It’s been confirmed this week that a group of hackers were able to successfully install surveillance software on mobile phones remotely by exploiting a major vulnerability in the Facebook owned messaging service, WhatsApp.

WhatsApp have said that the cyber-attack was coordinated by an advanced cyber actor and that it targeted a select number of users. It’s been suggested that the select users may have been human rights organisations and a lawyer based in the UK.

First discovered at the start of May 2019, WhatsApp have said that they have fixed the security hole in an update and is urging users to update their app.
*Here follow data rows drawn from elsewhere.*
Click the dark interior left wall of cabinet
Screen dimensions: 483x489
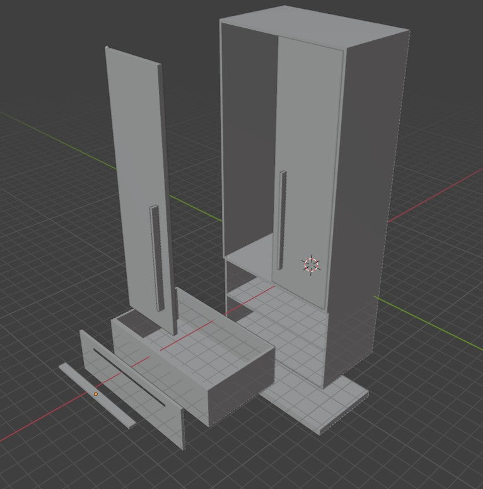point(248,137)
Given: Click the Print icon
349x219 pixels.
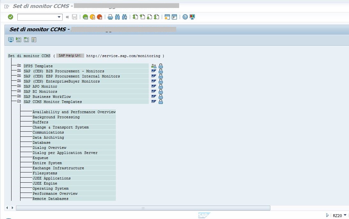Looking at the screenshot, I should 110,17.
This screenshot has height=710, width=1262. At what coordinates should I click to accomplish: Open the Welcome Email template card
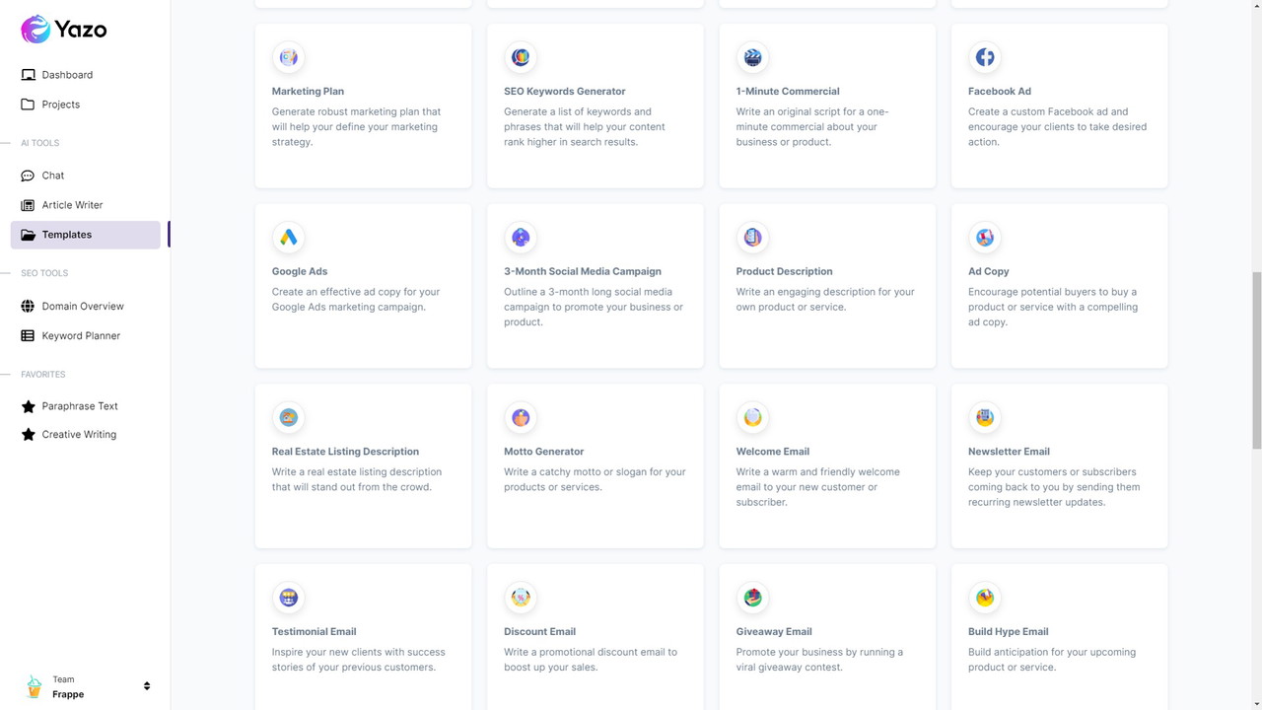pos(826,465)
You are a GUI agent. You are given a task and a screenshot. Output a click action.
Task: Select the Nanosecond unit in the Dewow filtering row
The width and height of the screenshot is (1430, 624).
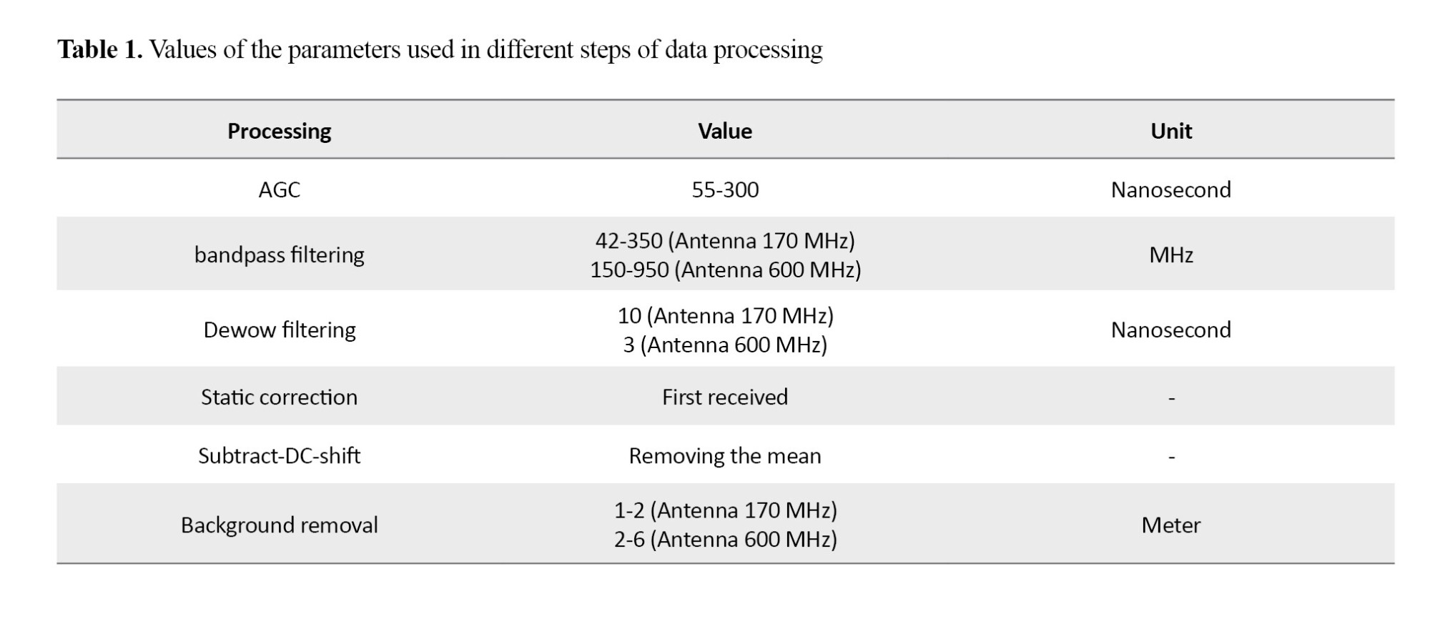[1171, 330]
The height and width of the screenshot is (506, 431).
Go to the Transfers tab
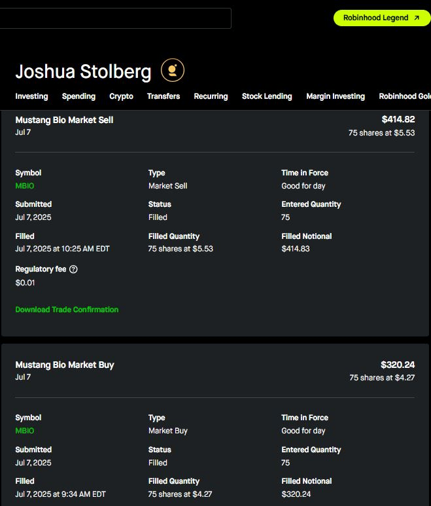coord(164,96)
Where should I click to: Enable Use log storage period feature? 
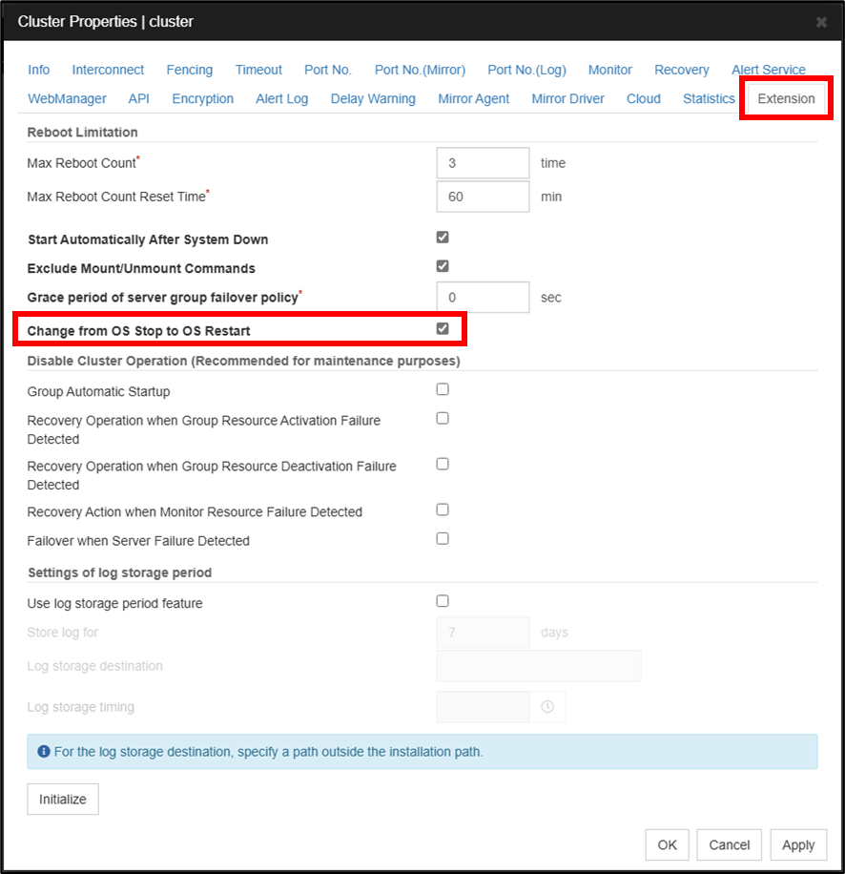tap(443, 601)
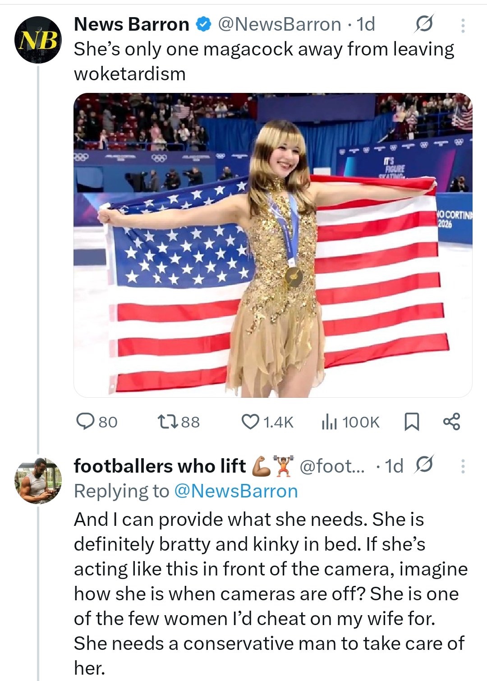Like the News Barron post
The height and width of the screenshot is (681, 487).
click(x=250, y=422)
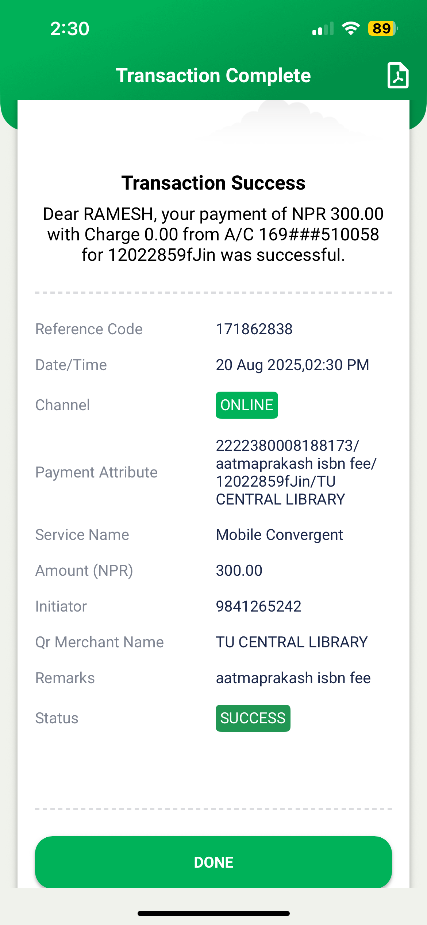427x925 pixels.
Task: Tap the Wi-Fi status icon
Action: point(351,28)
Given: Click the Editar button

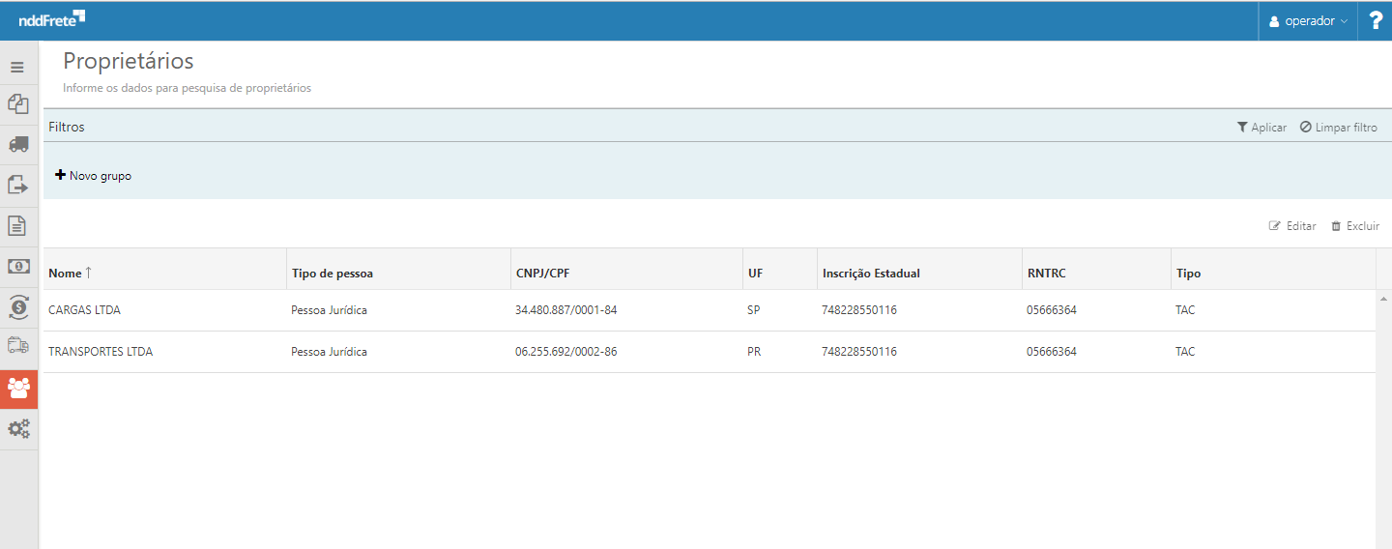Looking at the screenshot, I should click(x=1292, y=226).
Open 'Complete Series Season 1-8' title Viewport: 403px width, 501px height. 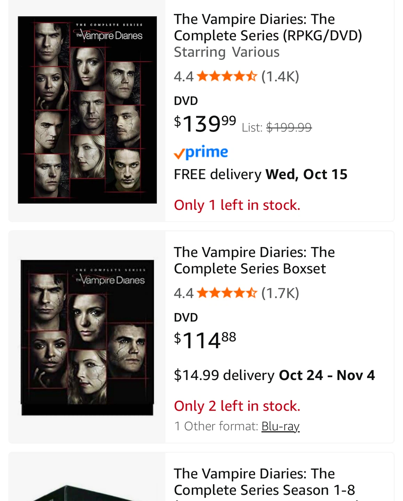(264, 482)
The vulnerability that enabled the hackers to perform this cyber-attack is said to affect all previous versions of the app prior to the latest update, below are the versions of the app that have been patched to include the vulnerability fix.

WhatsApp-Security-Vulnerability
  • Android
    • WhatsApp v2.19.134
    • WhatsApp Business v2.19.44
  • iOS
    • WhatsApp v2.19.51
    • WhatsApp Business v2.19.51
  • Windows Phone
    • WhatsApp v2.18.348
  • Tizen
    • WhatsApp v2.18.15

The vulnerability has been quantified by Facebook in a security bulletin to security specialists as;

A buffer overflow vulnerability in WhatsApp VOIP [voice over internet protocol] stack allowed remote code execution via specially crafted series of SRTCP [secure real-time transport protocol] packets sent to a target phone number.

This means that attackers could install surveillance software onto mobile phones through the apps voice call feature, without the need for the user to pickup/answer the WhatsApp call, even removing the call from the call log.

It’s been reported (not confirmed) that the attack was developed by an Israeli cyber technology firm, NSO Group, the same firm that was allegedly responsible for the first remote iOS jailbreak back in 2016.